Some men, winning the best MEN award –
This week, Twitter was abuzz with companies congratulating themselves for appearing in the annual ‘Times Top 50 Employers for Women’ survey.
Any survey that takes equality in the workplace seriously is to be applauded, of course. The list features a great mix of different businesses – not just the ones you might traditionally assume to be ‘female friendly’ – lots of Financial and IT companies appeared alongside the likes of McDonalds, M&S and BT.
But after my previous blog when I mused about the possible drawbacks of ‘women only’ events, I can’t help thinking maybe we should just have one ‘Best Employer’ survey, which rates those companies that take ALL equality issues (gender, race, faith, sexuality, disability) seriously.
Then, because I’m a bit cheeky, I thought – you know what would really make a difference? If there was a ‘Best Employers for Men’ survey, where those companies that structured their pay, conditions and opportunities to favour white, middle-aged men were identified. Would being ‘named and shamed’ in this way finally shake Management (or the Establishment) out of their complacency to actually start doing something about it?
So here are my top 5 categories for the Best Male Employers…
The Houses of Parliament. Where to start? The draconian working hours (who wants to be in the office at midnight on a regular basis?). The shouty, macho, bear-pit posturing of the Chamber? The daily sexism? Or maybe the dominance of the Eton culture? Only 22% of serving MPs are women, and even the Speaker of the House has expressed concern at the numbers of women leaving.
Professional Sport. Top Male Employers at every level. We’ll know we have equality of opportunity when the pubs are as full of supporters for the England Women’s World Cup qualifier games* as they are for the men’s, when male and female athletes receive the same levels of pay and sponsorship, when their sports gets equal airtime and news coverage, when male winners aren’t surrounded by dolly birds on the trophy podium and when no more offensive comments are made or posted online about the appearance of a female athlete or presenter.
The Car Industry. Having worked in the car industry, I’d say that, on the whole, the manufacturers are pretty good, although it would be great if they stopped trying to ‘appeal’ to female consumers by giving new models names like the Pink Lipstick Edition. The independent sales and servicing sectors, however, really are Top Male Employers. Perhaps employing more women might make the showroom a less patronising place, and help them realise women don’t want to wait for their car to be fixed in a dirty waiting room with only the Sun and Autocar for company, and where the loo looks like it belongs in a men’s prison. After a 3 week riot.
The Tech Industry. Now I realise that women’s inability to grow a beard does hold them back here, but as less than 17% of the UK’s tech industry jobs are filled by women, it has to be more than beards causing the problem. This is an industry that needs to turn its attention to education. Young women need to be encouraged to learn coding at school, to not feel they’re ‘unfeminine’ by following certain ‘geeky’ career paths and not to be regularly subjected to video games imagery which presents them as victims and hookers.

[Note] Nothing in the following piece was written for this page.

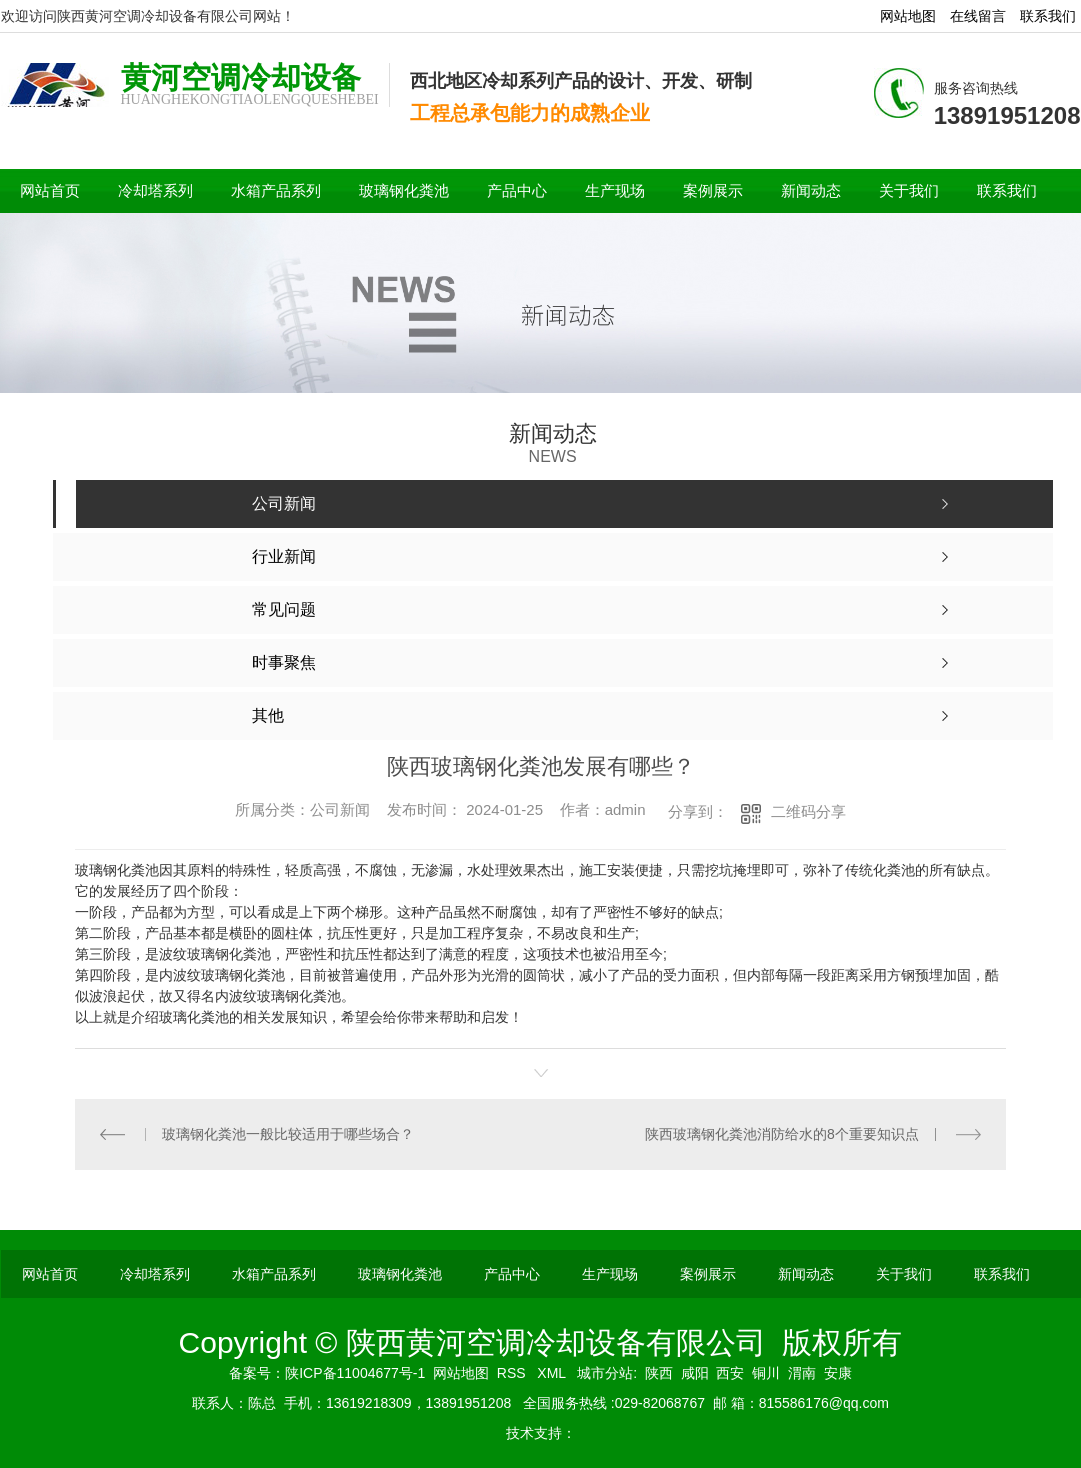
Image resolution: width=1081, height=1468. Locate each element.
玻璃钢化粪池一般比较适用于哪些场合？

Hollywood. The Bechdel Test was designed to check whether films offer equal prominence to male and female characters by asking – does it have two, named female characters in it that talk about something other than the lead man? Only about half of 2500 films recently surveyed passed the test.
The Hollywood Reporter just covered a survey that found that women accounted for only 15 percent of protagonists, 29 percent of major characters and 30 percent of speaking characters in the top 100 grossing films of 2013.
Things aren’t much better behind the camera, either. Earlier this year, Variety magazine wrote about the ‘Celluloid Ceiling’, reporting the number of women employed in film production has fallen below 1998 levels, with big falls in the number of female producers and production designers.
In a spooky bit of timing, this week’s Campaign has a great piece by Tracey Follows at JWT London which suggests the lack of strong female role-models in films and TV has a direct correlation on women’s level of risk-taking in the workplace. I’m sure there’s something in it. As a child of the 70’s, in my head I’m still the Bionic Woman.
Researching this piece, I came across this genuine bit of careers advice. Askmen.com suggests the Top 10 male-dominated industries should be viewed as a career opportunity. They may as well have called the piece “How to maintain the status quo”. Just make sure you haul that ladder up after you as soon as you’ve climbed it, guys!
So, let’s hear it for the Male Employer of the Year Awards. Sponsored by Lynx, maybe. Who would you vote for?
* This weekend, England Women beat Montenegro 9-0 in their qualifying match. They’ve played five games and won all of them. Nine-Nil. Can you imagine the jubilation and headlines if the men’s team had got that result?!